### What you are asked to do
Locate and copy each line in the data that contains the word "settings".

### Study material
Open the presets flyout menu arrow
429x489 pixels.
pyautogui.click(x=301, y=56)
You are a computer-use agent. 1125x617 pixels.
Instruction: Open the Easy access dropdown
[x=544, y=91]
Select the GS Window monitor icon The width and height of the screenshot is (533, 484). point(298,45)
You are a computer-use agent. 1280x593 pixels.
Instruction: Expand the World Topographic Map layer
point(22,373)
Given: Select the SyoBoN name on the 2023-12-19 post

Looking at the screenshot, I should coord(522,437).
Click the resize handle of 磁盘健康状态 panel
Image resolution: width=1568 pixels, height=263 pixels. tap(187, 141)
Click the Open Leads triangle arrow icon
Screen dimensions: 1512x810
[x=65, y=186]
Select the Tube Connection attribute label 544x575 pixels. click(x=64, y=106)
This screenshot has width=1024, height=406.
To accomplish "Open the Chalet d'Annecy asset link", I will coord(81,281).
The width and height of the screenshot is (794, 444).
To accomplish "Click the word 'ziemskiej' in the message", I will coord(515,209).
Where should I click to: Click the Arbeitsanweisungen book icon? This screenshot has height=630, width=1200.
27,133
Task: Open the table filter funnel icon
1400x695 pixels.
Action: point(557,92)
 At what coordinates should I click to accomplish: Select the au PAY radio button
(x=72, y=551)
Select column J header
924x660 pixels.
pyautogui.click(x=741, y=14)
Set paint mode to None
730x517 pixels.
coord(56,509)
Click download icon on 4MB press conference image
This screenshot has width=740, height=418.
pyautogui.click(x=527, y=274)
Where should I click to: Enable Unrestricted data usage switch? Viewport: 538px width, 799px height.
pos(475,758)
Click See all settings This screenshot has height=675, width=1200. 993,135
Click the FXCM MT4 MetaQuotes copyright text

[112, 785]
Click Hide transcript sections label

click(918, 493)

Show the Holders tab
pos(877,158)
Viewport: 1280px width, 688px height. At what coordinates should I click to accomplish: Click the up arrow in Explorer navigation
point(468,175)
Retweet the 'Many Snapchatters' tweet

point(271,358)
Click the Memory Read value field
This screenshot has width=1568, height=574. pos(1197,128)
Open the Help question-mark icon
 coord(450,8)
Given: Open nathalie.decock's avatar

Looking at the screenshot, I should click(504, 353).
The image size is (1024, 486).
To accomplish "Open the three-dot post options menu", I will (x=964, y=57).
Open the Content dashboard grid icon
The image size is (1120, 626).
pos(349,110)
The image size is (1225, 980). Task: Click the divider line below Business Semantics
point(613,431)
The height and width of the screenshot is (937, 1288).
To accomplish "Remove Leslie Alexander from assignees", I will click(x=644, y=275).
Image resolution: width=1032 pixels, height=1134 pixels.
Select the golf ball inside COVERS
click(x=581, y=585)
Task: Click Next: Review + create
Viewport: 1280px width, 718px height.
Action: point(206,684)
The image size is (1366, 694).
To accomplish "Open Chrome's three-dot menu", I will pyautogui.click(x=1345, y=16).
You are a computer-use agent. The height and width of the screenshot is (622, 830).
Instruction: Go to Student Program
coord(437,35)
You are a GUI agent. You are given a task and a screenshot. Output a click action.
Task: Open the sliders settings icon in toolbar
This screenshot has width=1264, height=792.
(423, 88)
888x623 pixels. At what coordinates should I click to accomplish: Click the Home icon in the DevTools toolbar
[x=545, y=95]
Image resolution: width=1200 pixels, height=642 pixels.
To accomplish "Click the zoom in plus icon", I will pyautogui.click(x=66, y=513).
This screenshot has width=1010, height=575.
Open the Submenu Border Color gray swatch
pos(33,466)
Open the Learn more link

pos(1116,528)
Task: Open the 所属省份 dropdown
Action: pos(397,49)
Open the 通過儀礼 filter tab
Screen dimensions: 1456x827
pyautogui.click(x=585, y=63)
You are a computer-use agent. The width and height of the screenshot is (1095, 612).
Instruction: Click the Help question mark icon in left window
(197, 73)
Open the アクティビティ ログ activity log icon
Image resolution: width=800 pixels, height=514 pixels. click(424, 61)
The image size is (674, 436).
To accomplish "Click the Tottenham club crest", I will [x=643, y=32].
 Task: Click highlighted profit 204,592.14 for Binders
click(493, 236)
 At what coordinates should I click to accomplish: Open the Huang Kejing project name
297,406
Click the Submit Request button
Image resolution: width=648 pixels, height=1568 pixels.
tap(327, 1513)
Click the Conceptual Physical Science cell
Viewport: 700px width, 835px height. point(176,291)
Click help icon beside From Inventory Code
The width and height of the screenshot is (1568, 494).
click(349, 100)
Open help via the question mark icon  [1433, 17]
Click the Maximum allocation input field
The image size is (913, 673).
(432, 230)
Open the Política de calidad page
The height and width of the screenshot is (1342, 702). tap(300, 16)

### Result of this exercise
Click See all settings This screenshot has height=675, width=1200. 993,135
Task: Open the sliders settings icon in toolbar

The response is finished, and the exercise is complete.